Established in 1977, esteemed Atlanta law firm Bondurant Mixson
& Elmore is prepared to go to trial for its clients' business
law controversies. By representing clients ranging in size from
Fortune 500 corporations to high-net-worth individuals in a diverse
array of industries, the firm that began with only seven attorneys
has grown into a major player in the Peach State and beyond.
After winning a landmark U.S. Supreme Court voting rights case
at the age of 27, it's no surprise that founding partner Emmett
Bondurant wasn't content to practice law at someone else's law
firm. In 1977, Bondurant teamed up with Mickey Mixson and Jay
Elmore to form (the aptly named) Bondurant Mixson & Elmore.
Since the firm's founding, it has stayed true to its own concept
of how a law firm should function. Eschewing the traditional law
firm model in which associates far outnumber partners, Bondurant
Mixson is structured as an inverted pyramid--meaning that there
more partners than associates. This allows cases to be staffed with
only two to three attorneys with more senior-level attention.
Because Bondurant Mixson is focused on retaining skilled,
experienced lawyers, the firm is highly selective when hiring new
associates.
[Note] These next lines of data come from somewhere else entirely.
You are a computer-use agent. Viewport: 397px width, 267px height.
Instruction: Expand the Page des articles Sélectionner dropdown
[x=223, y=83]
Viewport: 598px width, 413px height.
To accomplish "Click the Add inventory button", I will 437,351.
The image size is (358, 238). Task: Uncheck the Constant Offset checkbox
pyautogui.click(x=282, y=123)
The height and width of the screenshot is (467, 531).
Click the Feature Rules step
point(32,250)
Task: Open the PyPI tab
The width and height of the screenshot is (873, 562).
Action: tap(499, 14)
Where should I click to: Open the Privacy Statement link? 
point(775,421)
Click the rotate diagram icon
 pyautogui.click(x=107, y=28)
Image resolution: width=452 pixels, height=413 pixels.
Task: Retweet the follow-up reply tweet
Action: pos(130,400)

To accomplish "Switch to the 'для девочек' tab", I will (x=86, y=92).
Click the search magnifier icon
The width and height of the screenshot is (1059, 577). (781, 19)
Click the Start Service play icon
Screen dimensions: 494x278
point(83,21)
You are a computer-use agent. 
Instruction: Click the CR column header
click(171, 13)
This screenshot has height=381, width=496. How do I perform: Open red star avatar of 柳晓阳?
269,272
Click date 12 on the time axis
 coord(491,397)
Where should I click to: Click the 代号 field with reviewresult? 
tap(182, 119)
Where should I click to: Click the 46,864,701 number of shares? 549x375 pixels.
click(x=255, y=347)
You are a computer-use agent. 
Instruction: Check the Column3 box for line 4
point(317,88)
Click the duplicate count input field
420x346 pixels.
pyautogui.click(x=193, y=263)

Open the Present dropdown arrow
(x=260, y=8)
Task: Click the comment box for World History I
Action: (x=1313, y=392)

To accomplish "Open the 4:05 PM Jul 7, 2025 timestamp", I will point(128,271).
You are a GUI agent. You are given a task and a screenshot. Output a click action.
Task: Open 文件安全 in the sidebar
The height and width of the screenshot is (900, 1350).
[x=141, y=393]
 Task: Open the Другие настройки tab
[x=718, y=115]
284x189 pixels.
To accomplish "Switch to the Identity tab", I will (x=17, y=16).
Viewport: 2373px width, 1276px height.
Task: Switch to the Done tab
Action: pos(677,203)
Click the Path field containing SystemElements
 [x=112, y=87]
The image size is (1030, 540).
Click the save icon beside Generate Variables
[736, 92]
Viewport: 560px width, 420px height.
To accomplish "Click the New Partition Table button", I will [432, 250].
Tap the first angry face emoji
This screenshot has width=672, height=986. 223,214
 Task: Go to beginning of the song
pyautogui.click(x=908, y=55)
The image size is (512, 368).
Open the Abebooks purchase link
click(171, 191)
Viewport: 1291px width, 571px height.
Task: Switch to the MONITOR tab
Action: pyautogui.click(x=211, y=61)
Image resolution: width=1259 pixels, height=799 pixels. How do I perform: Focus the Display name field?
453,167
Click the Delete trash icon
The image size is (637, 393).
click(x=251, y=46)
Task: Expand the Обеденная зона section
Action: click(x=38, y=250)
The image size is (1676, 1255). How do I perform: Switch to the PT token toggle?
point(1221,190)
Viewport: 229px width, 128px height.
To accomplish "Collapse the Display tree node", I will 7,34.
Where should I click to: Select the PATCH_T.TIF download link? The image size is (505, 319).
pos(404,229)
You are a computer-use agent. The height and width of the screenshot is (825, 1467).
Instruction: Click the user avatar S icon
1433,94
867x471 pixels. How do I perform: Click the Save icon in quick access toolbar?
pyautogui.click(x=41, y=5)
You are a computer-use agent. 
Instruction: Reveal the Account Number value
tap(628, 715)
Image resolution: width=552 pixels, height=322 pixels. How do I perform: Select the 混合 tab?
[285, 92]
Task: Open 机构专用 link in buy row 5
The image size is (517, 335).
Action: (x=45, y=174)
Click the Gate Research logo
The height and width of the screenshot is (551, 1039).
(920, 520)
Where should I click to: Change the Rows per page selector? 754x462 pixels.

A quick perusal of the credentials of the firm's
attorneys shows that almost every one of them held a federal
clerkship, with many clerking at the Court of Appeals level.
Small Firm, Big Wins
The carefully crafted team allows Bondurant Mixson to attract a
variety of high-stakes business law litigation cases. Not
intimidated by big names or big firms, the firm challenged Turner
Broadcasting System in a breach of contract case to sell David
McDavid the Atlanta Hawks, the Atlanta Thrashers and the operating
rights to Philips Arena and won a $281 million jury verdict--the
largest compensatory damage award in Georgia history. Additionally,
the firm defended the Hospital Authority of Albany-Dougherty County
in defeating antitrust violation claims brought by the Federal
Trade Commission and the Georgia State Attorney General's
The firm also uses its reputation to help individuals that have
been wronged. It acted as lead counsel for the plaintiff class in
the largest private class action racial discrimination settlement
in history--$192.5 million--as well as worked to obtain
certification of a class of approximately 3,000 foster children in
a case alleging that foster care and child protective services
in Atlanta are legally and constitutionally deficient.